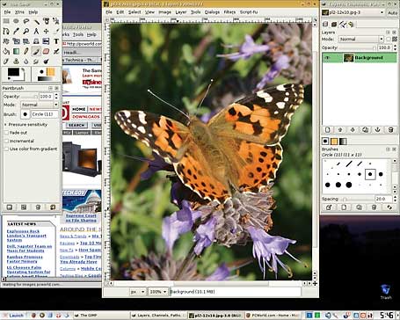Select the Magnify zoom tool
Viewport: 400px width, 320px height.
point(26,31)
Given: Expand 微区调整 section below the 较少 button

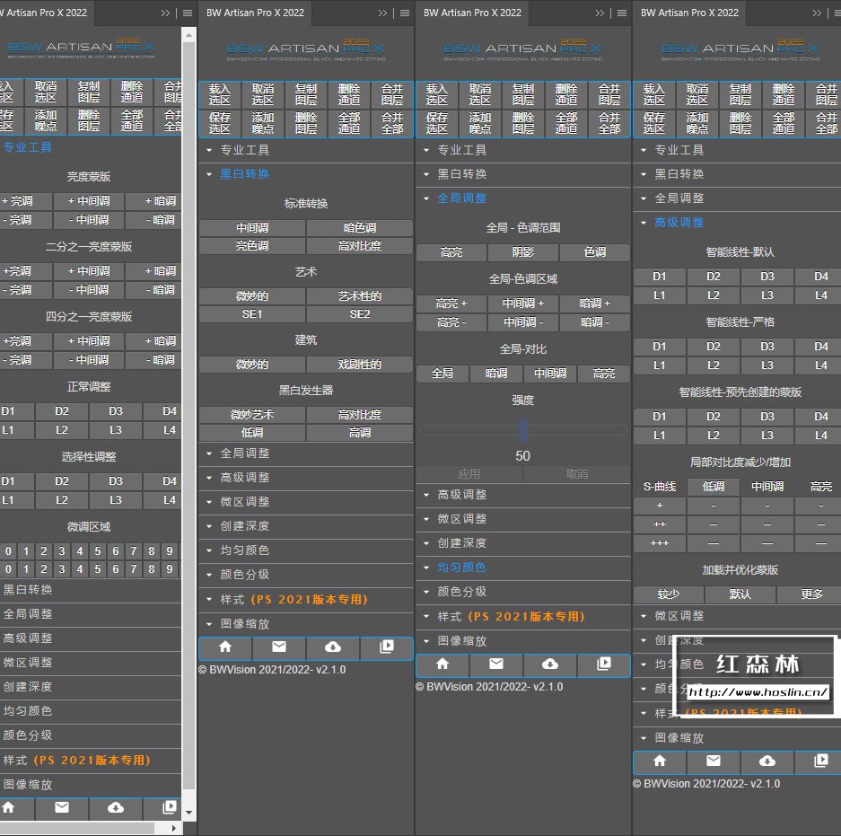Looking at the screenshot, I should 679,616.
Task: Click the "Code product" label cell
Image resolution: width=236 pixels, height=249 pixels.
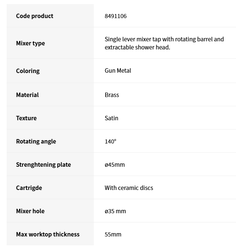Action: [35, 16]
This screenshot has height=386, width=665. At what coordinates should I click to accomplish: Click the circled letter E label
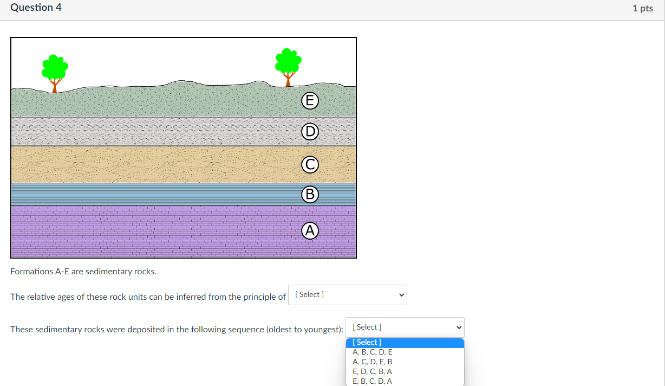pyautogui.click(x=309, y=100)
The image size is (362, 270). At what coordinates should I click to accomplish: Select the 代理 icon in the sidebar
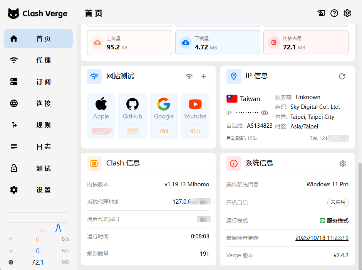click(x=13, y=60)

+ + +

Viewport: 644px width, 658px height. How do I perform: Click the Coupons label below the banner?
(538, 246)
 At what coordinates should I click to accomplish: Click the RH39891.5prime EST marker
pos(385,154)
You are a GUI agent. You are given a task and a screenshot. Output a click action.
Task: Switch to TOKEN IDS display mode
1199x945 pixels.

+ + +

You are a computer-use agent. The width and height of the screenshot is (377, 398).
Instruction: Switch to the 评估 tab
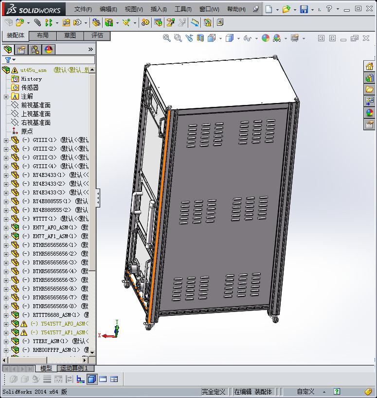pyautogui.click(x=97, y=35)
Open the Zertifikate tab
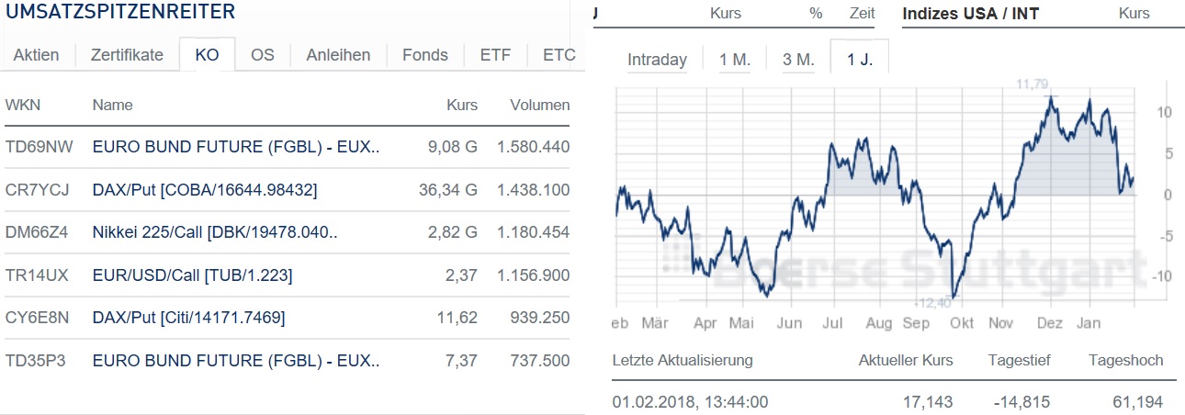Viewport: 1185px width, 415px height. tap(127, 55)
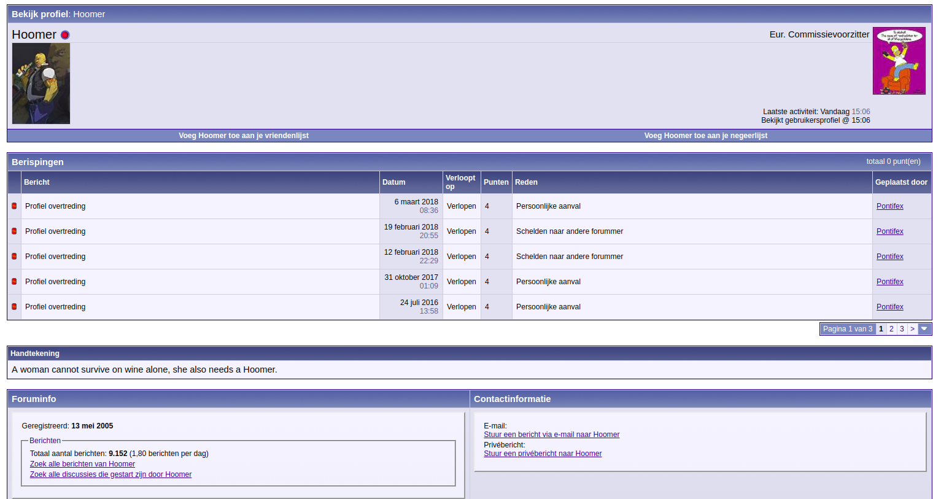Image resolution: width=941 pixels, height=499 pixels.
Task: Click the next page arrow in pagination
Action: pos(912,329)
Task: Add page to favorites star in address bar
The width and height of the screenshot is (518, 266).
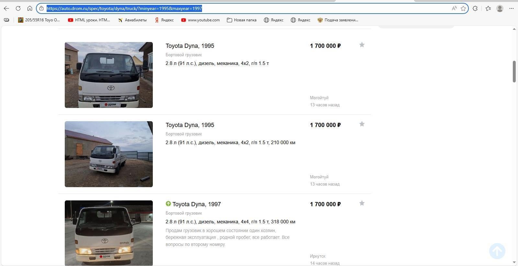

+ + +

▶ Problem to work on: Report the number of lines in the listing above that include the word "agent", and nothing else.

▶ Solution to this exercise: 2